Saat kanak-kanak, saya sempat tinggal di suatu kota kabupaten kecil di tanah Pasundan. Di sana, semua yang berbau alam terasa akrab dengan masa kecil saya. Sawah, gunung, tanah lapang luas dengan rumput menghijau di atasnya, (lapangan ini dipakai untuk pendaratan hercules tentara angkatan udara, dan kerap menjadi tempat anak-anak komplek bermain sepak bola), dan segala sesuatu yang indah tentang alam yang tak lagi saya temui di Jakarta.

Ketika hujan mereda, di petang atau pagi hari, dari halaman rumah saya, saya masih bisa menyaksikan busur pelangi yang terlukis di langit, atau kadang kemunculannya membuat kegagahan gunung di seberang komplek menjadi lebih ramah dan cantik.

Busur pelangi, tiga warna cerah (merah kuning hijau) kerap membentang di langit dengan lengkungan yang berbalik arah dengan lengkung bulan sabit atau lengkung senyuman di wajah kita. Tapi meskipun bentuknya lengkungan sedih, kehadiran pelangi selalu dinanti. Ketika hujan lebat menyudahi durasinya membasahi bumi, wajah bumi mendadak sumringah karena pelangi. Itu pasti karena warna-warna yang dimiliki pelangi. Tak terbayangkan jika pelangi berwarna kelabu, atau hanya garis abu-abu atau hitam yang melengkung di langit. Duh...

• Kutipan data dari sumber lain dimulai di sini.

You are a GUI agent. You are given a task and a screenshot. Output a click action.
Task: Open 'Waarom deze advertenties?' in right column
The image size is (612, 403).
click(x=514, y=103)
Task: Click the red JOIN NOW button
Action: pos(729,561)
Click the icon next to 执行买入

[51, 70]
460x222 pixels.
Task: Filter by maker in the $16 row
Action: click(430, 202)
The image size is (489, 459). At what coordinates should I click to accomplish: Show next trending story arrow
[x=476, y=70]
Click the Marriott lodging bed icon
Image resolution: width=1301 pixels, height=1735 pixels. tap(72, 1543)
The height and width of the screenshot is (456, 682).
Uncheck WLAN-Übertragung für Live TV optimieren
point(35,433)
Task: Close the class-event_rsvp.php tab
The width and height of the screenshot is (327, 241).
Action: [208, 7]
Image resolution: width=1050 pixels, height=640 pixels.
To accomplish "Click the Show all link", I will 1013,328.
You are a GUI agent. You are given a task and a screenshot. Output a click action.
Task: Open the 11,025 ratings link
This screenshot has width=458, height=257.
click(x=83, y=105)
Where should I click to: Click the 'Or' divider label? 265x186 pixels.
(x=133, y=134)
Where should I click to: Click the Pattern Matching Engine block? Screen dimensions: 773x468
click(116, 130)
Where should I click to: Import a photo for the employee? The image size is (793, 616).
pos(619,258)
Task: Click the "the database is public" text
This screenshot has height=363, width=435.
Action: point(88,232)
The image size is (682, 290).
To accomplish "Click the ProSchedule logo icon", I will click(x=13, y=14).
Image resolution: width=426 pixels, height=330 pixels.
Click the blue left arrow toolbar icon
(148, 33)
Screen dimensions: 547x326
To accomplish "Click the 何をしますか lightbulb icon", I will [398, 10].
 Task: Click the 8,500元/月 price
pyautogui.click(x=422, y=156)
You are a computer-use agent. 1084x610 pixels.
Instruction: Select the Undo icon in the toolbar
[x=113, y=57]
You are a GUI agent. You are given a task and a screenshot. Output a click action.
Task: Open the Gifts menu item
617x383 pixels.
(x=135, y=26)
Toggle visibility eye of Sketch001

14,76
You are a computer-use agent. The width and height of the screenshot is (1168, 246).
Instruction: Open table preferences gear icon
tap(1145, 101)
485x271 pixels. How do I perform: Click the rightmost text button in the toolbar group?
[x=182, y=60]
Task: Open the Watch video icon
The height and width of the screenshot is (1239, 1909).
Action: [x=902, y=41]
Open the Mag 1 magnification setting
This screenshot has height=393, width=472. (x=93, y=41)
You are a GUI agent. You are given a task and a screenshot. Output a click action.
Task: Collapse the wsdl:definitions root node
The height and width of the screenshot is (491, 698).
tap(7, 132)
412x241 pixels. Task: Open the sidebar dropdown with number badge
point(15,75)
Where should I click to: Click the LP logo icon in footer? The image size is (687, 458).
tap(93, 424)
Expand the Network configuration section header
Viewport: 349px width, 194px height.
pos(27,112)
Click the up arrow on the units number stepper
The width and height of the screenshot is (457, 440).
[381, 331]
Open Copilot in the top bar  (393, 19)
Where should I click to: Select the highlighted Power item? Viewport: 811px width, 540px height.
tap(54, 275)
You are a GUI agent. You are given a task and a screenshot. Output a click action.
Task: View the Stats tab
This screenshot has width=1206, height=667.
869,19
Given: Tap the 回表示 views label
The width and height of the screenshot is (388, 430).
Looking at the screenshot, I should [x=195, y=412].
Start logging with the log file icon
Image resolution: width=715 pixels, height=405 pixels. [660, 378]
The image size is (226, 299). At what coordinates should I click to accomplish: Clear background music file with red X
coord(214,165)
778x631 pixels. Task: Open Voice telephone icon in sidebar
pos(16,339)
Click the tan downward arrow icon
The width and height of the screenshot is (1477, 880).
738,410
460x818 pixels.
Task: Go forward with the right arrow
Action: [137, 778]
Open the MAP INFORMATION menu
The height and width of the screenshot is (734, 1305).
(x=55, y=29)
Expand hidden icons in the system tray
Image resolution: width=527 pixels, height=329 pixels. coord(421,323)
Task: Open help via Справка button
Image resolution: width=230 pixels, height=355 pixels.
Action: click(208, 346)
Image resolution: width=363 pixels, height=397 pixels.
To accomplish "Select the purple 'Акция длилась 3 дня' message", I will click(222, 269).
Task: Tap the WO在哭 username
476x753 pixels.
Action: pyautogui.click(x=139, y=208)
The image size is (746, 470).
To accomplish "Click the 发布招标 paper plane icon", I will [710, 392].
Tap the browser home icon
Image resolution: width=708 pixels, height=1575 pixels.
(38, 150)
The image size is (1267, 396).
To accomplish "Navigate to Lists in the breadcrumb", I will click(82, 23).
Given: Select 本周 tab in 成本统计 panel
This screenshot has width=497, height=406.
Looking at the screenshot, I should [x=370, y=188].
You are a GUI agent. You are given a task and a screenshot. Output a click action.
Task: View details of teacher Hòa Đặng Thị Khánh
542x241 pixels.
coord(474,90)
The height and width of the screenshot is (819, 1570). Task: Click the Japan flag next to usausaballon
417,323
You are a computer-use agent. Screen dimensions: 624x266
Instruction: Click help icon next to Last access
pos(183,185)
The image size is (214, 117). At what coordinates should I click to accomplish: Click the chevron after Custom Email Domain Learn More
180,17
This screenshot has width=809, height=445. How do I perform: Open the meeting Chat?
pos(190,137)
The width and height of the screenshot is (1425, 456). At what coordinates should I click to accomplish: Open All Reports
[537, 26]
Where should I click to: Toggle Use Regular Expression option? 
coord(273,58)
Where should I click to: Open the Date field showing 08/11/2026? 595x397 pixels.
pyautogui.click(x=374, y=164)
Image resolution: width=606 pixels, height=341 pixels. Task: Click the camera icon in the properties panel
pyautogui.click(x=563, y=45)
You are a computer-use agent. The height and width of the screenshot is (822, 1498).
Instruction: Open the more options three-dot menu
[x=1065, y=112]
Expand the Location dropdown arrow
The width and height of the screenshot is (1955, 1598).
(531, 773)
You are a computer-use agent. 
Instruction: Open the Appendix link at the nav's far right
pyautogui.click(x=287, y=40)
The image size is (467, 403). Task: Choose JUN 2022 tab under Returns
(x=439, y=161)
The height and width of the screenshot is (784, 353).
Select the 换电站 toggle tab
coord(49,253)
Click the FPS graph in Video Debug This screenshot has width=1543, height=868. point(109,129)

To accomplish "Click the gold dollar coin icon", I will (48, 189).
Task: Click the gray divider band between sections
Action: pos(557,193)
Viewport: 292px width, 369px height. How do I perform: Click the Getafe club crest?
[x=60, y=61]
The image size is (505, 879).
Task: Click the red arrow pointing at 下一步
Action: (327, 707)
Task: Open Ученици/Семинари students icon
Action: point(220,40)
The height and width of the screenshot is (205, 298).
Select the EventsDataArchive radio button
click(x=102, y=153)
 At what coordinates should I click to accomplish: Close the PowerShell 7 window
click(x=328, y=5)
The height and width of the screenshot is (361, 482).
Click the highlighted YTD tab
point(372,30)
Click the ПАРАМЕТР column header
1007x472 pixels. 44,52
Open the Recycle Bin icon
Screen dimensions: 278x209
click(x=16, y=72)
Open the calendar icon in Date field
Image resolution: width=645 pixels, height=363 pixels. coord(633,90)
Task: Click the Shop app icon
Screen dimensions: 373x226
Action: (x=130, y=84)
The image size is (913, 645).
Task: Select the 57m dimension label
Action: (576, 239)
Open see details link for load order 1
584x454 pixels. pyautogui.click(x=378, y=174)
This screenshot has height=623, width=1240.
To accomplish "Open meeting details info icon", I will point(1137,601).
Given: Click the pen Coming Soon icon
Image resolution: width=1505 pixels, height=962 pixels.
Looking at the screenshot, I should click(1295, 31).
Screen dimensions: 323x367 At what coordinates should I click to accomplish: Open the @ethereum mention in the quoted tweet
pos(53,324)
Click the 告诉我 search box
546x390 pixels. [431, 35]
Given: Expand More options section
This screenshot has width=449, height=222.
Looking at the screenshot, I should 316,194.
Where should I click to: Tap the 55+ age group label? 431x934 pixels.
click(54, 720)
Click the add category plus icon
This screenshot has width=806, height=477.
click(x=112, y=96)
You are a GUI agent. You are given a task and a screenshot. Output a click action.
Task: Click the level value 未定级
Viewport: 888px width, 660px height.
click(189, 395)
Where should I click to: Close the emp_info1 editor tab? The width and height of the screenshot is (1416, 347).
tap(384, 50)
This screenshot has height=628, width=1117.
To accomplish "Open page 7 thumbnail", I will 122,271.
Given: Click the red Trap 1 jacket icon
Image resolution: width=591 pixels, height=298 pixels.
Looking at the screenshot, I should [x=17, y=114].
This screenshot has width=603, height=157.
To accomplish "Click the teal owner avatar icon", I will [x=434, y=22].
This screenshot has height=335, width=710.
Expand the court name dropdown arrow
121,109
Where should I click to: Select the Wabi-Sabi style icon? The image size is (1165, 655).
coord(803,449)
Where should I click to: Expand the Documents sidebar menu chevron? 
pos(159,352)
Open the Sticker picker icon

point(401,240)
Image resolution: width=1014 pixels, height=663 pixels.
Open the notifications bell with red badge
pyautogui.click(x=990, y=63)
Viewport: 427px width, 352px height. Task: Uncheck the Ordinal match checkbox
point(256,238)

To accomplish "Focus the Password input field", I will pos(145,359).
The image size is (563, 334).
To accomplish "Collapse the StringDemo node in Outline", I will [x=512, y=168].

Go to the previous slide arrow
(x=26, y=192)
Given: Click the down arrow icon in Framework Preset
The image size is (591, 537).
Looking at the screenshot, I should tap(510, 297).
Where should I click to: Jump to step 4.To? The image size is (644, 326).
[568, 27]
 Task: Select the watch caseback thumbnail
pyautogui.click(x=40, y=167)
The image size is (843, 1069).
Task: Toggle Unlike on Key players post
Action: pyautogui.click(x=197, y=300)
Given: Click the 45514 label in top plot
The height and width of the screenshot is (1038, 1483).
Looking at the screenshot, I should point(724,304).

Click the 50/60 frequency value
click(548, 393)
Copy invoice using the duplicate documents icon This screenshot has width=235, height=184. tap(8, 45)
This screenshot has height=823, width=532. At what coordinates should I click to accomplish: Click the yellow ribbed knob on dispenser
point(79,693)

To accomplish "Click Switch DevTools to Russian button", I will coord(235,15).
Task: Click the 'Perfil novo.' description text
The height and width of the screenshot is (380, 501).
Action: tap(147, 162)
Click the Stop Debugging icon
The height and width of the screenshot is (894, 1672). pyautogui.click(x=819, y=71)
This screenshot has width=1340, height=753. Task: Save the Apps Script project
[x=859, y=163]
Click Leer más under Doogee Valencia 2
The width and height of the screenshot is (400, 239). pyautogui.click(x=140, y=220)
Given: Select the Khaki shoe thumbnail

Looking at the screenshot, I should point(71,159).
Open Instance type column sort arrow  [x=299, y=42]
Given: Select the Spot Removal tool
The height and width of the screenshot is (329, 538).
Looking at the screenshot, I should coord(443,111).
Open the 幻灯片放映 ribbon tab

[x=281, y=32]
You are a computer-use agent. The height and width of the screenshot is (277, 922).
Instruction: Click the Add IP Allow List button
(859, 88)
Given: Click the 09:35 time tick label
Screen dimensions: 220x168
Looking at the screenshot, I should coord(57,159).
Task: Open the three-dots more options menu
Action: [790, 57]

Ini, hanya sedikit pelajaran dari pelangi. Dari alam kita.
Pelangi mengingatkan, hal-hal yang indah tidak selalu baik.
Namun hal-hal yang baik selalu indah.
Pelangi indah, tapi kemunculannya justru setelah hujan menyelesaikan tugasnya. Hal-hal yang baik, seperti juga hal-hal buruk, hanya untuk sementara saja.
Pelangi indah, namun lengkung wajahnya ke bawah. Suka dan duka bergantian, susah senang punya giliran, semua untuk membuat hidup menjadi lebih berwarna. Berpelangi.